Medical Tourism to India could be worth Rs 100 bn! Tuesday, February 1 2005 22:04 Hrs (IST) - World Time -
London:
With an increasing number of foreign patients flocking to India for treatment, the country could earn Rs 100 billion through 'Medical Tourism' by 2012, a study has indicated.
According to the study conducted by the Confederation of Indian Industry and McKinsey consultants, last year some 150,000 foreigners visited India for treatment, with the number rising by 15 per cent a year.
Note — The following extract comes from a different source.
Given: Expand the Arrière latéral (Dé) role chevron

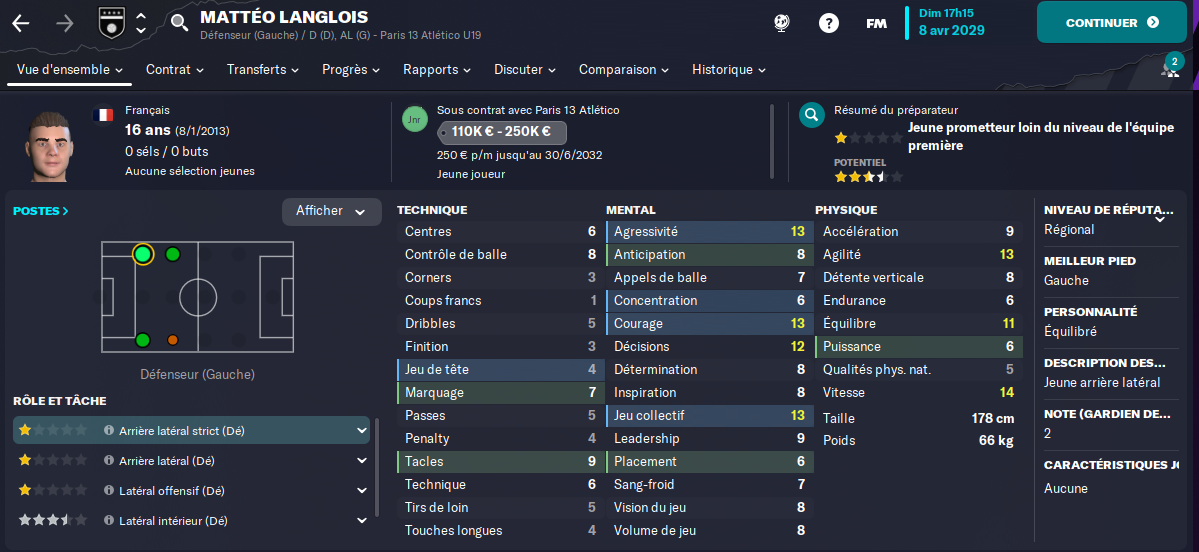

With a large pool of highly trained doctors and low treatment cost, healthcare aims to replicate the Indian software sector's success. Built on acres of land the new sleek medical centres of excellence offer developed world treatment at developing world prices, a report in 'The Guardian' said today (Feb 1, 2005).
A number of private hospitals also offer packages designed to attract wealthy foreign patients, with airport-to-hospital bed car service, in-room internet access and private chefs. Another trend is to combine surgery in India with a yoga holiday or trip to the world famous Taj Mahal.
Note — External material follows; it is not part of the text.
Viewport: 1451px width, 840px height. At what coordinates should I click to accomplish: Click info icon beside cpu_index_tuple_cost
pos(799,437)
The report said it is not just cost but competency that is India's selling point. Naresh Trehan, who worked as a heart surgeon in Manhattan but returned to start Escorts hospital group in India, was quoted as saying that his hospital in Delhi completed 4,200 heart operations last year.
"That is more than anyone else in the world. The death rate for coronary bypass patients at Escorts is 0.8 per cent and the infection rate is 0.3 per cent. This is well below the first-world averages of 1.2 per cent for the death rate and 1 per cent for infections," he said.